>> begin

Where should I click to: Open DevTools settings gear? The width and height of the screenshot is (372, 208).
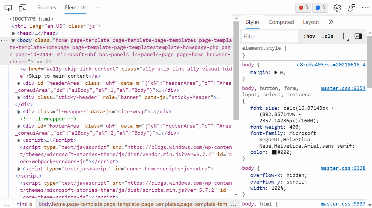(x=337, y=8)
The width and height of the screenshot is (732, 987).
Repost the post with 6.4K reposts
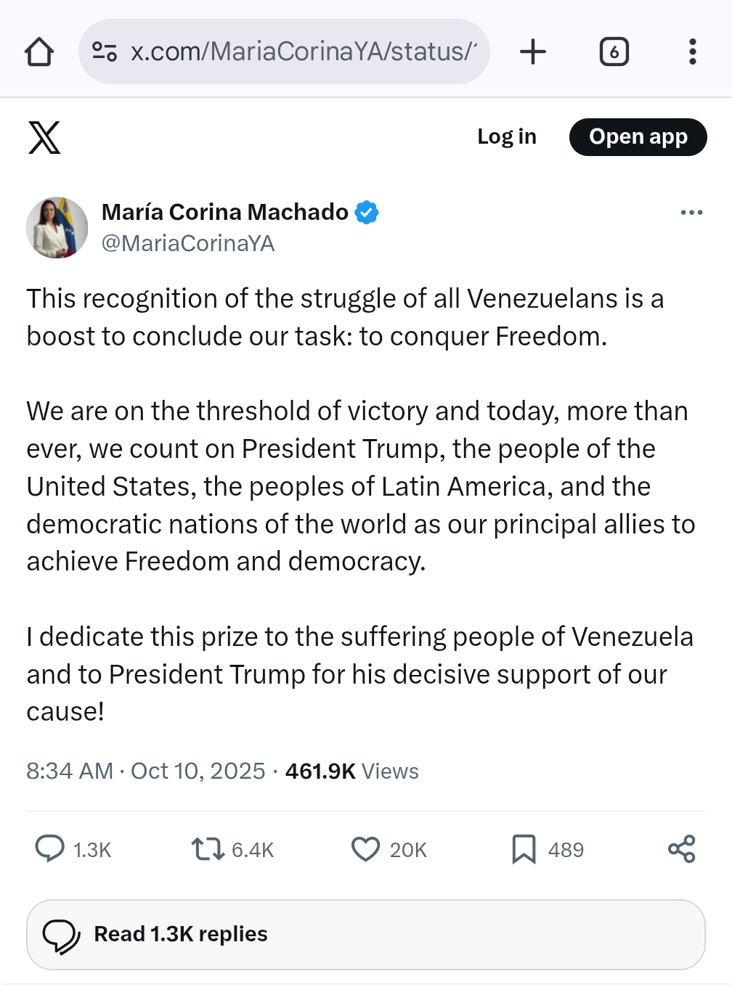208,848

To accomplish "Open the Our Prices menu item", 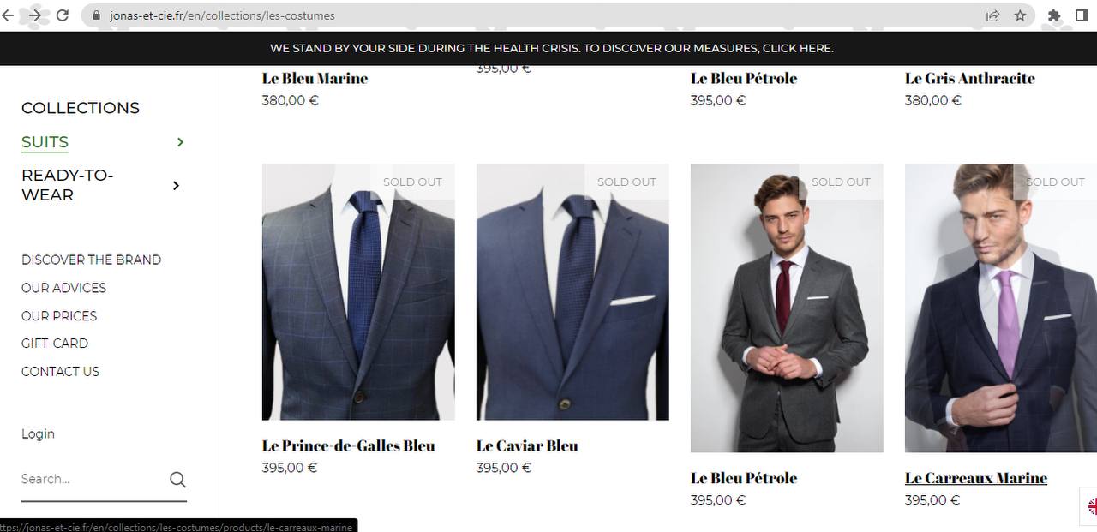I will [x=59, y=316].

>> end

• REQUIREMENTS
Identify each line of the material above that contains the string "screenshot", matching case exactly, and copy every such line in full.

• REPLY TO THE TASK
Where should I click to: Open DevTools settings gear? The width and height of the screenshot is (372, 208).
The width and height of the screenshot is (732, 987).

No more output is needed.